Like I said, I’ve never been the victim of abuse, but I’ve known far too many. I’ve seen women who were afraid of their spouse and of leaving their home. I’ve seen children take the abuse because it protected their younger siblings from receiving the beatings. Unfortunately, I’ve also seen parents turn a blind eye to the abuse and let their children suffer for their weakness. I’ve even seen women leave an abuser only to go back and confess her love and admiration for him. When I see this pattern, I think about a couple of concepts that I learned about a while ago: shame and codependency.
Shame is described as a sensibility as opposed to a condition. My best explanation would be that it’s a sense of unworthiness and low self esteem. In the example of an abused woman it could be evident in her fears of what others will think if she leaves her abuser and admits to the abuse. In her inability to say no to the continued relationship, and in her constant fear of the worst case scenario if she leaves.
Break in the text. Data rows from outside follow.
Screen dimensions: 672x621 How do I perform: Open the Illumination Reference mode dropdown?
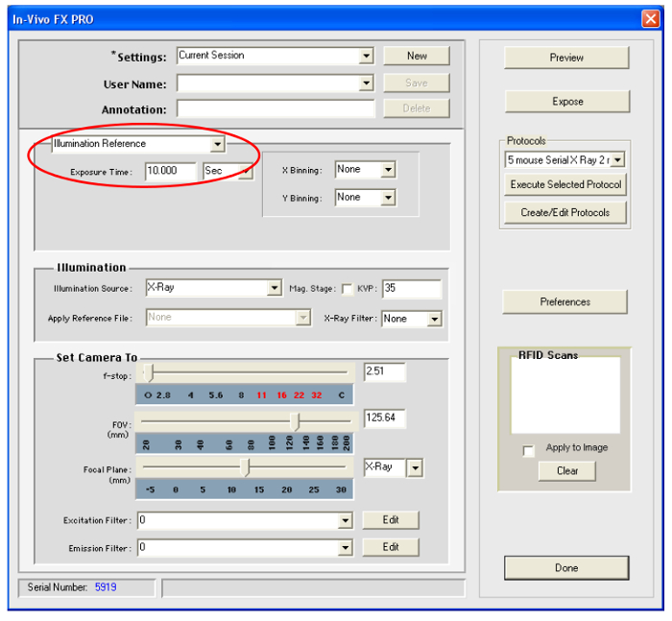(x=138, y=144)
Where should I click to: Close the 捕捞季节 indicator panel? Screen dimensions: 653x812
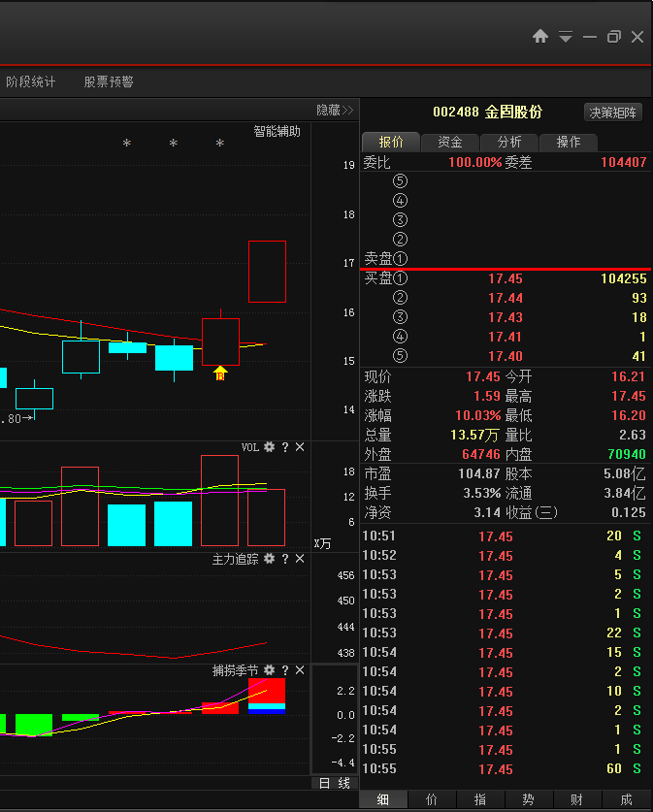pyautogui.click(x=300, y=670)
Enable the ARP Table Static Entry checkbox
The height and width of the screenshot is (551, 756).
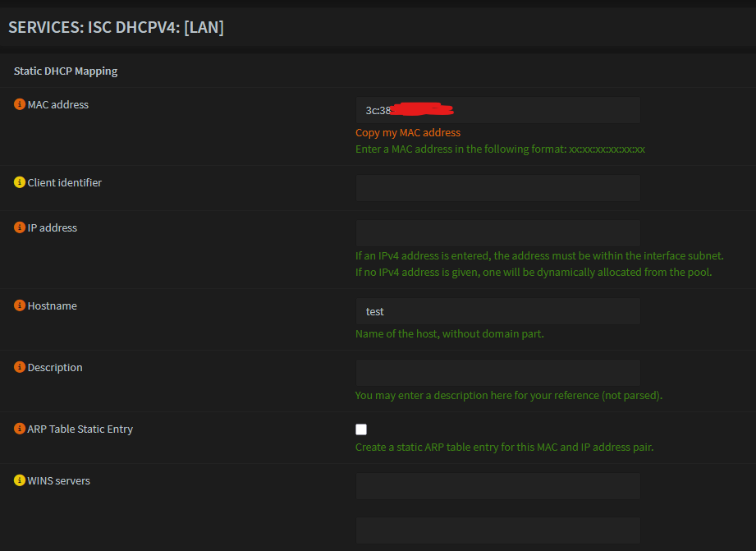point(361,429)
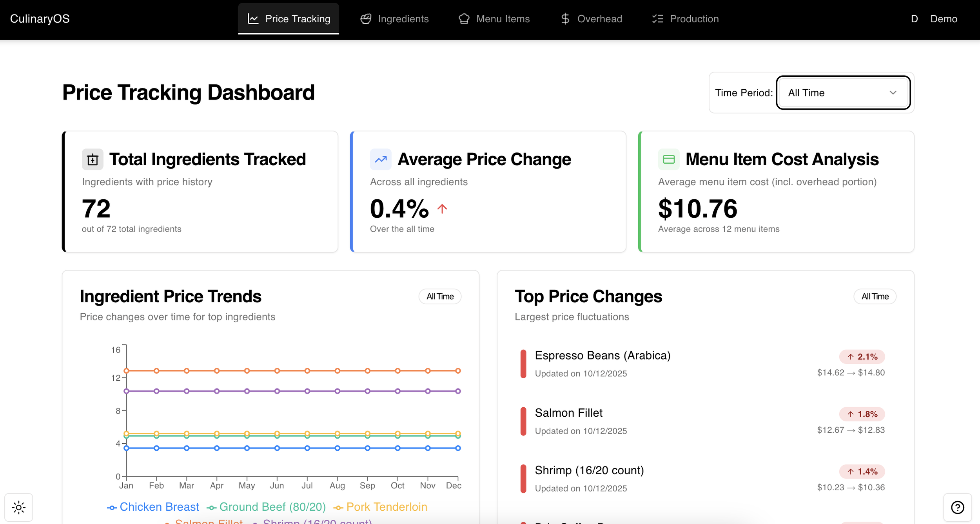Switch to the Production tab
This screenshot has width=980, height=524.
tap(685, 19)
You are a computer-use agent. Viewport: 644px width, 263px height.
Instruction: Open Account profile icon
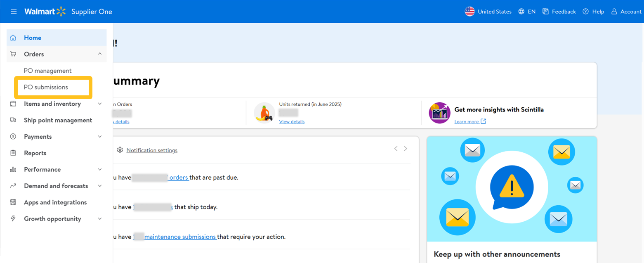[614, 12]
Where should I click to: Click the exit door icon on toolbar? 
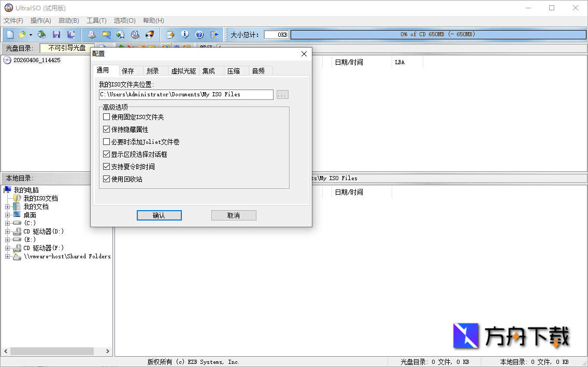click(213, 34)
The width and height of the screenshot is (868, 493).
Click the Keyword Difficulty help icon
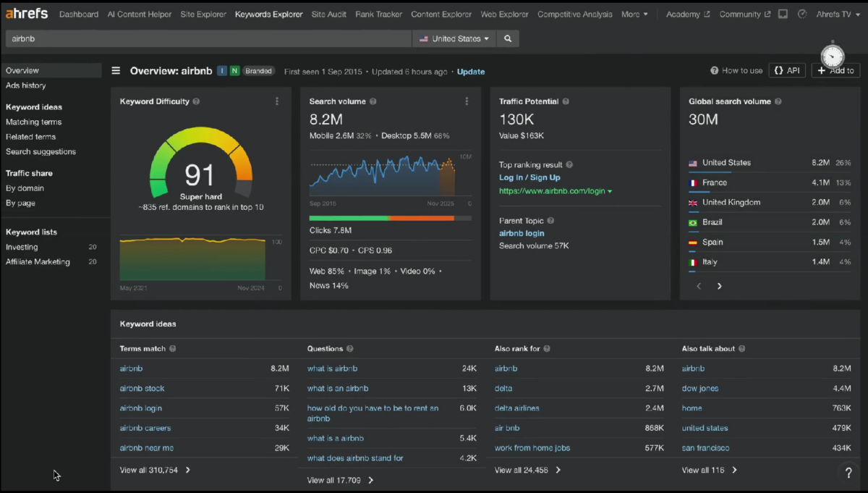(x=197, y=102)
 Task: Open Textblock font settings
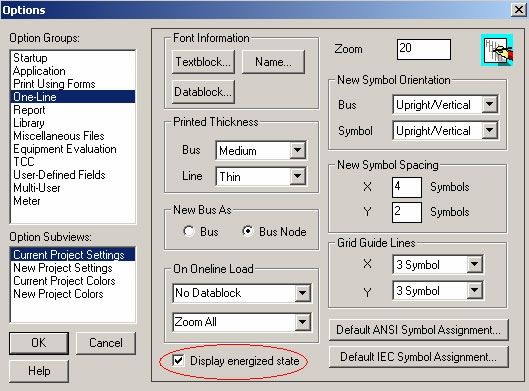pos(203,62)
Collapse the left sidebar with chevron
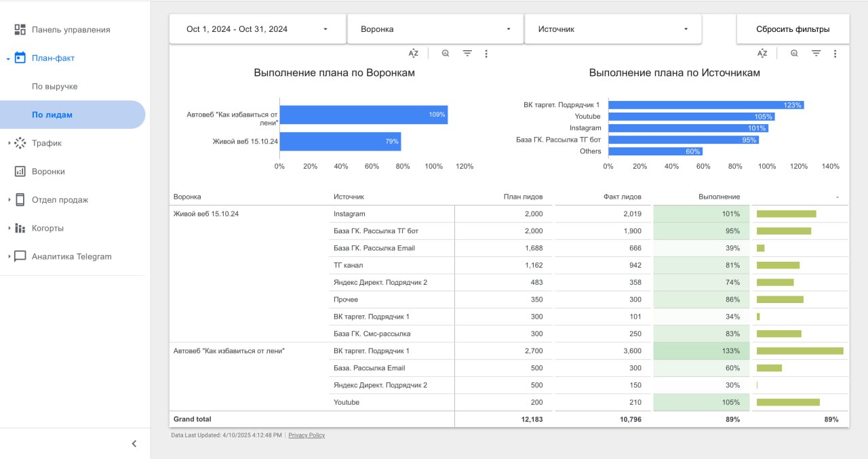Viewport: 868px width, 459px height. coord(134,443)
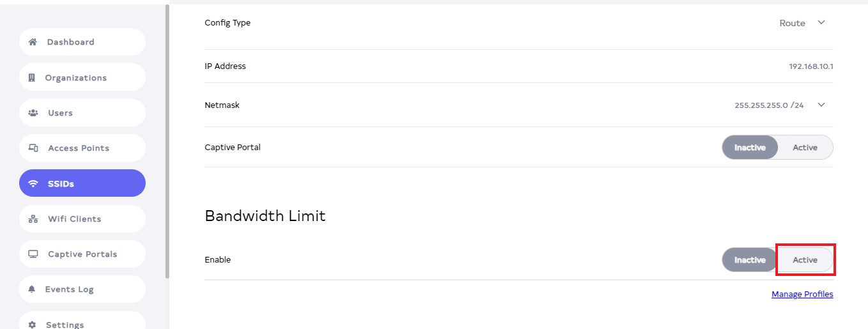Click the Users group icon

33,113
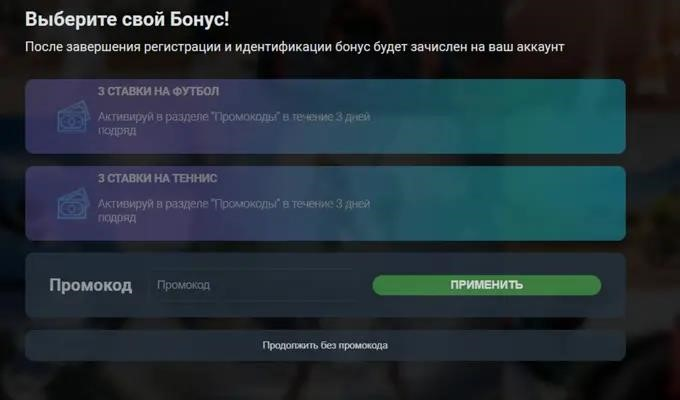Select the «3 СТАВКИ НА ФУТБОЛ» bonus title
The image size is (680, 400).
point(158,91)
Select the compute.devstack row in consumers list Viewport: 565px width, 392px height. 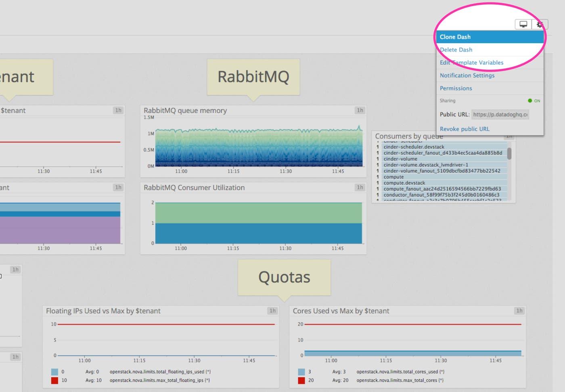click(x=404, y=183)
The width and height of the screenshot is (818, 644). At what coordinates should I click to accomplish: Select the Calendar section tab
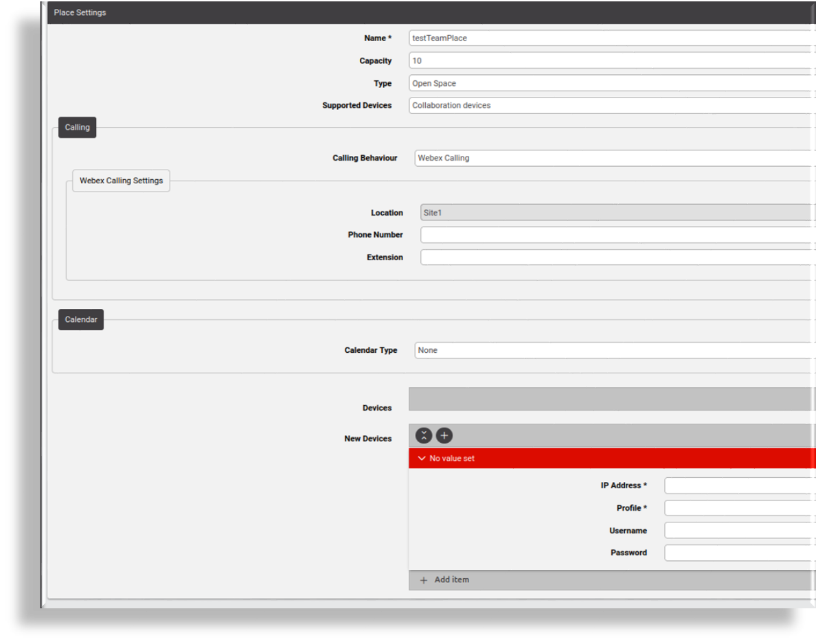click(x=80, y=319)
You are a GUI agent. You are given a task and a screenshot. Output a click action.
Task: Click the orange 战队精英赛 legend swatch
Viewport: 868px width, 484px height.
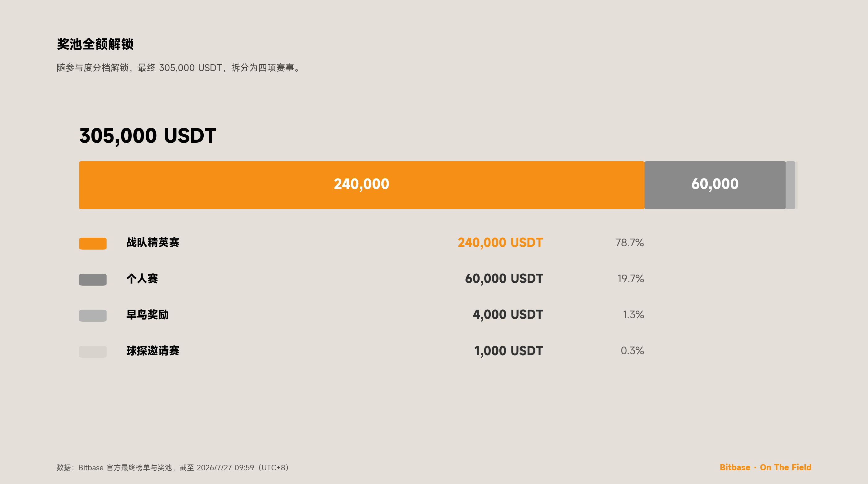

My understanding of codependency (bear in mind that I’m not a psychologist) is that it is closely related to shame. It is characterized by low self esteem, insecurity, a need for others in order to feel self-worth, difficulty setting boundaries, being passive, and avoiding conflict (among others). I can’t say if codependency is always a factor for people like Carmen’s mom, but I know that I’ve seen almost all of these characteristics in the people I know who have had problems leaving their abuser.
Maybe now I understand Carmen’s mom a little better. I don’t agree with what she did. She had a duty to protect her child. She allowed her personal issues to get in the way of her child’s life. She admitted that she knew about Carmen’s injuries. If this is true, I believe that she at least deserves to be charged with child neglect and endangerment. Understanding her issues doesn’t give her an excuse for letting anyone hurt and kill her child.
Maybe you know someone who is in an abusive relationship. ..maybe you recognize the characteristics of shame or codependency in them or even in yourself. I’ve long believed that everyone, no matter how well adjusted they think they are, should go through counseling. There is no shame in finding someone to talk to who understands…probably better than you do…where your pain, fear, and anger come from. We have to let go of this stigma that talking to a “shrink” is a bad thing, or that it means you’re crazy. Speaking with someone like this can only help…not seeking help can only hurt. Just ask Carmen.